Nearly three hundred steps later, we were at the top of the Arc, where you could see nearly all of Paris, but particularly the wealthy streets. It was the pictures from my French textbooks come alive, and I could’ve spent ages just looking out at the city. However, seeing as we only had two days to experience as much of Paris as possible, we had to press on. Next we walked to the quarter where Victor Hugo lived, which also happens to be the Jewish quarter, which also happens to be the gay quarter. There were men in wigs, make-up, and promiscuous policewoman costumes. There were also crowds of people walking around wearing rainbow flags as capes and skirts. It was fabulous.

Our last stop before hightailing it home for dinner was the Place des Vosges, a cute square containing a park with a statue of Louis XIII and lots of people relaxing on the grass. We had a quick dinner of fruits de mer (seafood), baguette (always), and (you guessed it) eau minérale back in Montmartre. Then we took the metro to Place de la Concorde (the site of Marie Antoinette’s execution), where we crossed one of the 37 some odd bridges of the Seine River and walked along the water, stopping to look at L’assemblée Nationale and the Musée D’Orsay. Something I had noticed earlier, but that particularly stood out at night, was the number of couples walking around the city. We passed many, many couples (straight, gay, young, old, French, tourist…y?) holding hands. So they aren’t exaggerating when they call Paris the City of Love. It was actually a little nauseating sometimes. Ha.
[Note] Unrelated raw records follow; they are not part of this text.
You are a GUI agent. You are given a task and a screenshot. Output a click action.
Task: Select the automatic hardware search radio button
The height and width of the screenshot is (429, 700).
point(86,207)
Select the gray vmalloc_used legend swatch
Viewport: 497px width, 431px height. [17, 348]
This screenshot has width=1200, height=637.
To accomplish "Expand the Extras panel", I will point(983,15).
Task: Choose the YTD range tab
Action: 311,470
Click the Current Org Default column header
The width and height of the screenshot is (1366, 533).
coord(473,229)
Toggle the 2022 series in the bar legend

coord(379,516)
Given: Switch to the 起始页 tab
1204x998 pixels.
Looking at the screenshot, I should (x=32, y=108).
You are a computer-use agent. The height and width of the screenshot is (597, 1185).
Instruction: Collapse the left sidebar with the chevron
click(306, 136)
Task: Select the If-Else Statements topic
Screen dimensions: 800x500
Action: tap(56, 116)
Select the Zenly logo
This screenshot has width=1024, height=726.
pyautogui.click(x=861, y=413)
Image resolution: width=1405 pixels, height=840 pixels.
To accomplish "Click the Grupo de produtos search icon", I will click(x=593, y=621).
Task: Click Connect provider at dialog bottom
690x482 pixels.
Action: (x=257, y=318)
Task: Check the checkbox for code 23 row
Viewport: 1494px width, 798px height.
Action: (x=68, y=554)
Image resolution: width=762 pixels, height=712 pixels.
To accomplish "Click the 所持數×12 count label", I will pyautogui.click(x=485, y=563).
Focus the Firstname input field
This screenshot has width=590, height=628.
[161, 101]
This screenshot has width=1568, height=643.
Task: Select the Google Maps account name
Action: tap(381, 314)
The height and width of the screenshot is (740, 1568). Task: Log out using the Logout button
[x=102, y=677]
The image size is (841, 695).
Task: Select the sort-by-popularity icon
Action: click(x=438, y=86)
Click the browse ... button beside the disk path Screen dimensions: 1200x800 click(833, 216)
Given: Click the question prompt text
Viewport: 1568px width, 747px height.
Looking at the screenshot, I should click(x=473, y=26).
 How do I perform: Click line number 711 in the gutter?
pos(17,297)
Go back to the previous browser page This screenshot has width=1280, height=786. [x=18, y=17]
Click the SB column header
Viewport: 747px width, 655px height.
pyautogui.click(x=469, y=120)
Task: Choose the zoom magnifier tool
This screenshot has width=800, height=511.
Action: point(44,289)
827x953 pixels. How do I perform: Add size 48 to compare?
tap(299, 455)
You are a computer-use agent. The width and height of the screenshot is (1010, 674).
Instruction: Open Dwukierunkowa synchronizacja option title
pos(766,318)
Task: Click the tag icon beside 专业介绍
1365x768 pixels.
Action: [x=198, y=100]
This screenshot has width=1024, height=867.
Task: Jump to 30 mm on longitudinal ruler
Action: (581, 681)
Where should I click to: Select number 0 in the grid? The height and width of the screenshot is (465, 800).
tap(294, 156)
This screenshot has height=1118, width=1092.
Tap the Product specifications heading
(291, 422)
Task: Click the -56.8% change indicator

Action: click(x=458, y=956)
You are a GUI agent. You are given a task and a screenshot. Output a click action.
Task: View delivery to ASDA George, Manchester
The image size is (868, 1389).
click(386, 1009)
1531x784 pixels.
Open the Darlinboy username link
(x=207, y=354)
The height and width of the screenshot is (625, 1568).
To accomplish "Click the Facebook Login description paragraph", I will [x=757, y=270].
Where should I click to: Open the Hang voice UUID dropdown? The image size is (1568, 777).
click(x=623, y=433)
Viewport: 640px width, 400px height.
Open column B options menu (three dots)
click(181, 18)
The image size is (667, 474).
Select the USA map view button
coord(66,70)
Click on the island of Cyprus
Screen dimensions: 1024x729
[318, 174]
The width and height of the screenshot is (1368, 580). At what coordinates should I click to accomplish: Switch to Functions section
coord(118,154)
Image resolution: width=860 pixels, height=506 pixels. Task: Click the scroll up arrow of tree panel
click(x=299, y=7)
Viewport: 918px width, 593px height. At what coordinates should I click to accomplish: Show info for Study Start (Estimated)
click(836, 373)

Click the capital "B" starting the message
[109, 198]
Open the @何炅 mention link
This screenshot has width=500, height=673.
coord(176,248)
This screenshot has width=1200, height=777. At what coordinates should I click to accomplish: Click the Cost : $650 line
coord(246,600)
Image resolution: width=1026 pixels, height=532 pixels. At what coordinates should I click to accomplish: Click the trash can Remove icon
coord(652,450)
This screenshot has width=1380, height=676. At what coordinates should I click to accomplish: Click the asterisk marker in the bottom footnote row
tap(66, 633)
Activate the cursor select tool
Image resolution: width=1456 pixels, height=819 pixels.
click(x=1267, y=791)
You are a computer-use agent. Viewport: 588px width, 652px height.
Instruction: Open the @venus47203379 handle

We finally boarded a tour boat and set off. I really enjoyed seeing everything lit up, and the cool breeze of the river was refreshing. It was another way of experiencing Paris, but our feet didn’t get sore and the Eiffel Tower would sparkle like festive Barbie eye glitter on the hour. We saw (and learned about) several other famous places in Paris. I actually looked for the hunchback when we passed Notre Dame (which, by the way, was even prettier than I thought it would be). And under this certain bridge, you can close your eyes and make a wish. The tour guide’s English was in need of improvement (did you know the Eiffel Tower was “imaginated” by Gustave Eiffel in the late nineteenth century for the World Exhibition?) but overall, it was an amazing ride, and I would highly recommend it. Oh, and my cousin Claire and I stood on the rail at the back of the boat and sang the Titanic theme song at the top of our lungs when the tour guide was taking a coffee break. I would recommend that, too.

And that, young-uns, was my first day in Paris.